Halt file

The halt file tracks various conditions that are used to determine whether or not a run should continue to execute. The halt file is kept in the prefix directory. It is updated by the library during the run, and it is also updated externally through the scr_halt command. Internally, the data of the halt file is organized as a hash. Here are the contents of an example halt file.

CheckpointsLeft
  7
ExitAfter
  1298937600
ExitBefore
  1298944800
HaltSeconds
  1200
ExitReason
  SCR_FINALIZE_CALLED

The CheckpointsLeft field provides a counter on the number of checkpoints that should be completed before SCR stops the job. With each checkpoint, the library decrements this counter, and the run stops if it hits 0.

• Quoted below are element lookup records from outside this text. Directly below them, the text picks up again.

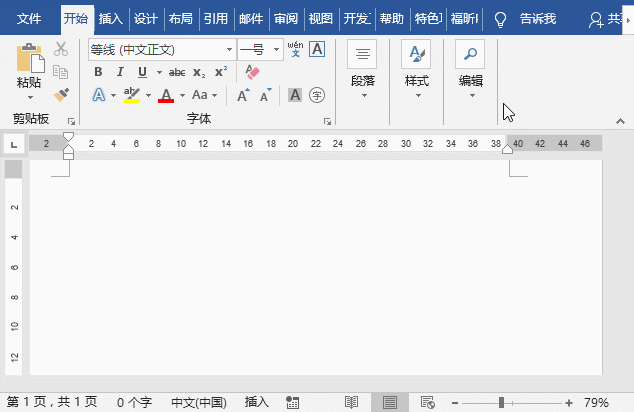Toggle bold formatting
This screenshot has height=412, width=634.
click(98, 72)
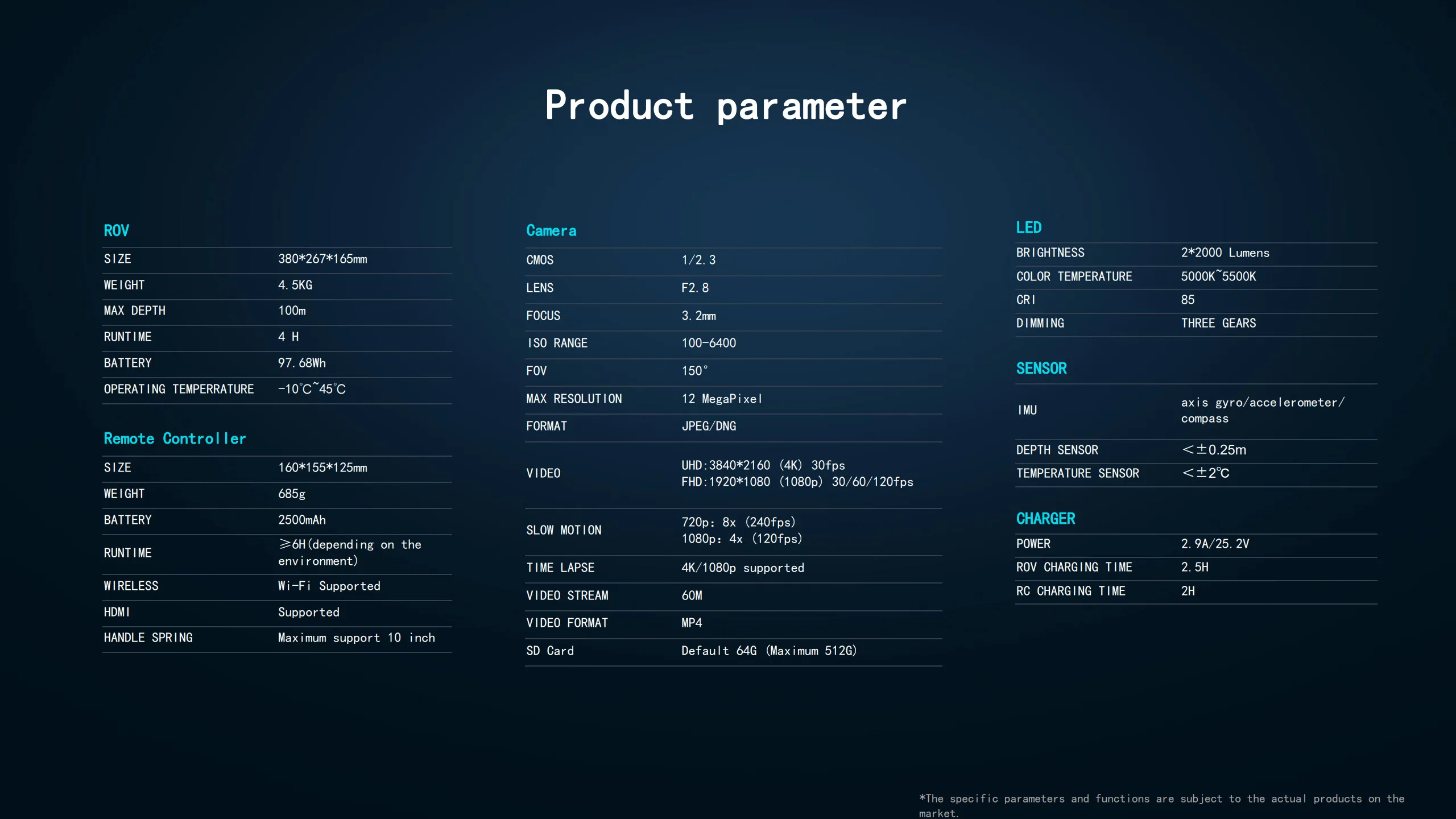Select the Camera section heading
Image resolution: width=1456 pixels, height=819 pixels.
click(551, 230)
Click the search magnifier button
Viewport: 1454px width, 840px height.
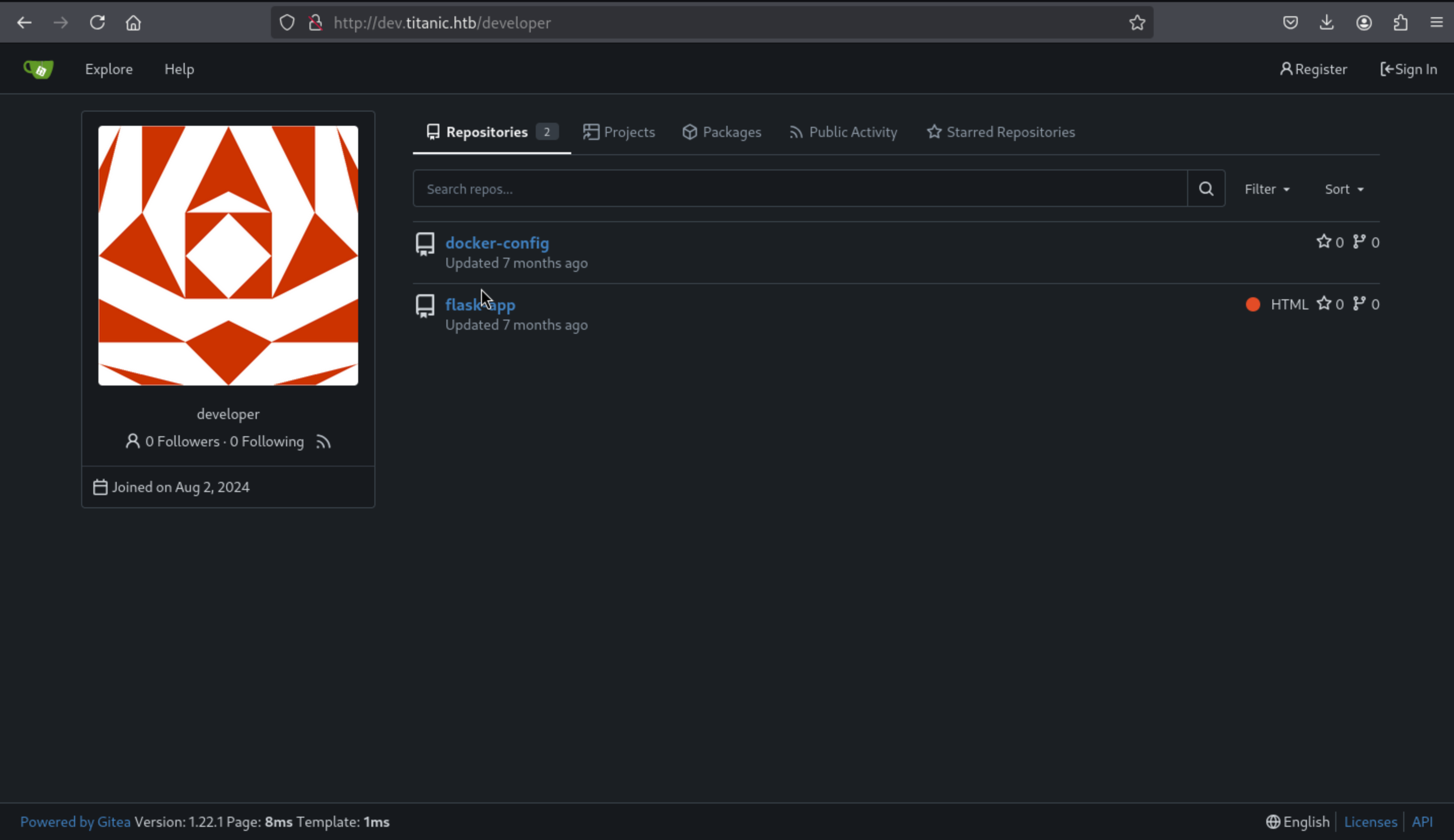pyautogui.click(x=1206, y=189)

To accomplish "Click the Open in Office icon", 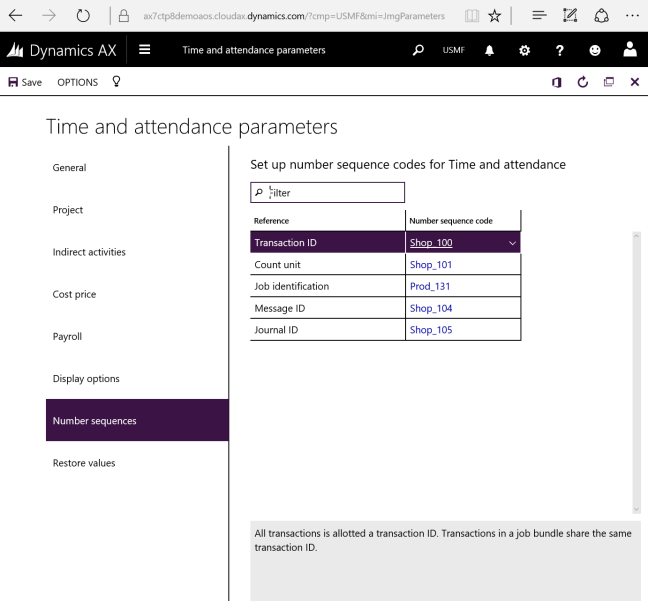I will [556, 82].
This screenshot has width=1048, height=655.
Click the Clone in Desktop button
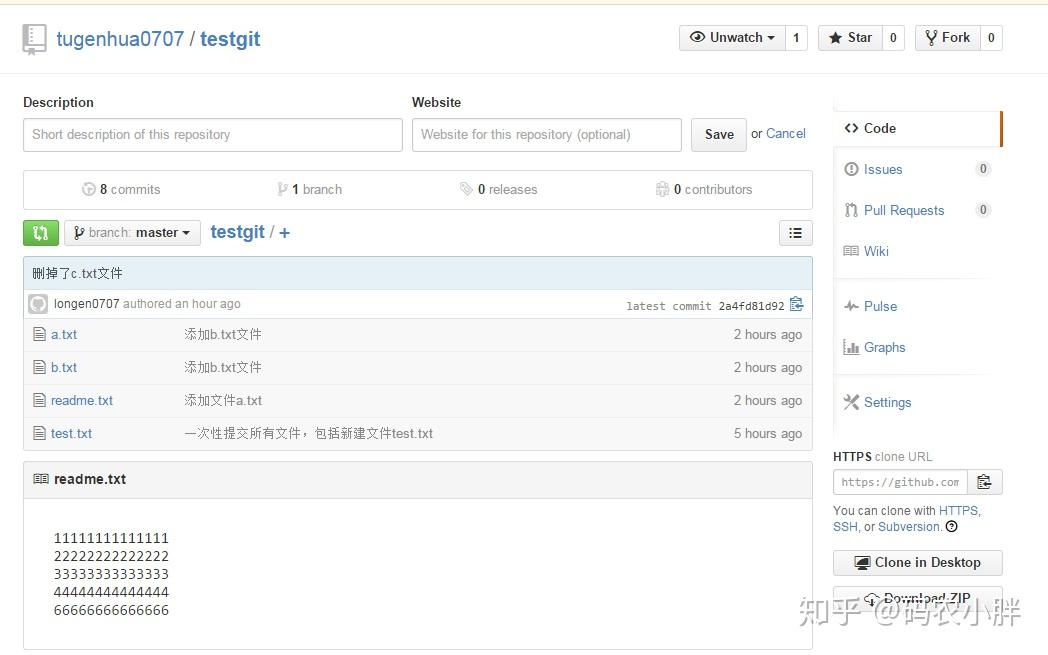917,562
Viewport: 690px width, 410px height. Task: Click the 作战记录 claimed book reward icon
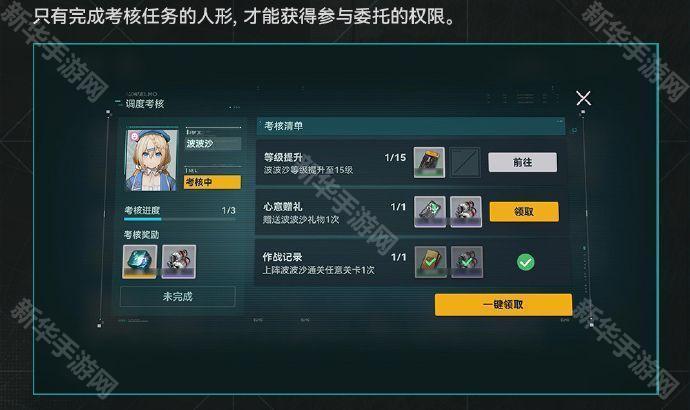(430, 262)
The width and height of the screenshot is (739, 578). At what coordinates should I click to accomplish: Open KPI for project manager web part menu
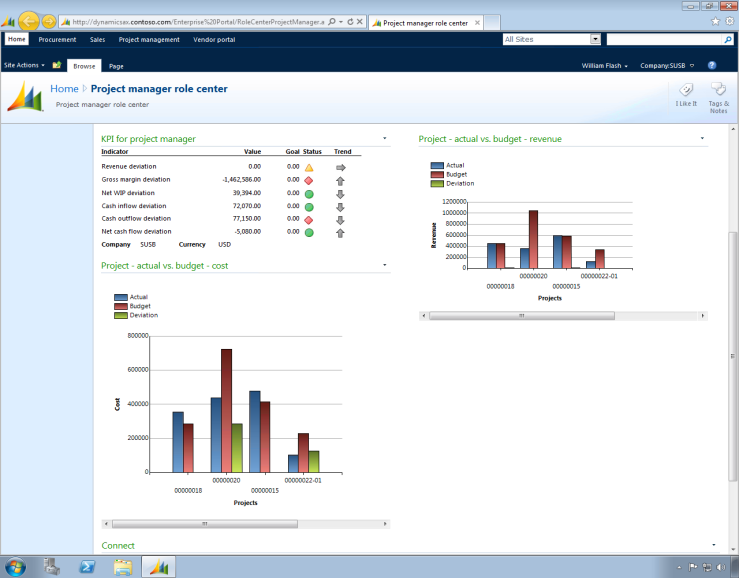(x=385, y=138)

The ExitAfter field records a timestamp (seconds since UNIX epoch). At various times, SCR compares the current time to this timestamp, and it halts the run as soon as the current time exceeds this timestamp.

The ExitBefore field combined with the HaltSeconds field inform SCR that the run should be halted at specified number of seconds before a specified time. Again, SCR compares the current time to the time specified by subtracting the HaltSeconds value from the ExitBefore timestamp (seconds since UNIX epoch). If the current time is equal to or greater than this time, SCR halts the run.

Finally, the ExitReason field records a reason the job is or should be halted. If SCR ever detects that this field is set, it halts the job.

A user can add, modify, and remove halt conditions on a running job using the scr_halt command. Each time an application completes a dataset, SCR checks settings in the halt file. If any halt condition is satisfied, SCR flushes the most recent checkpoint, and then each process calls exit(). Control is not returned to the application.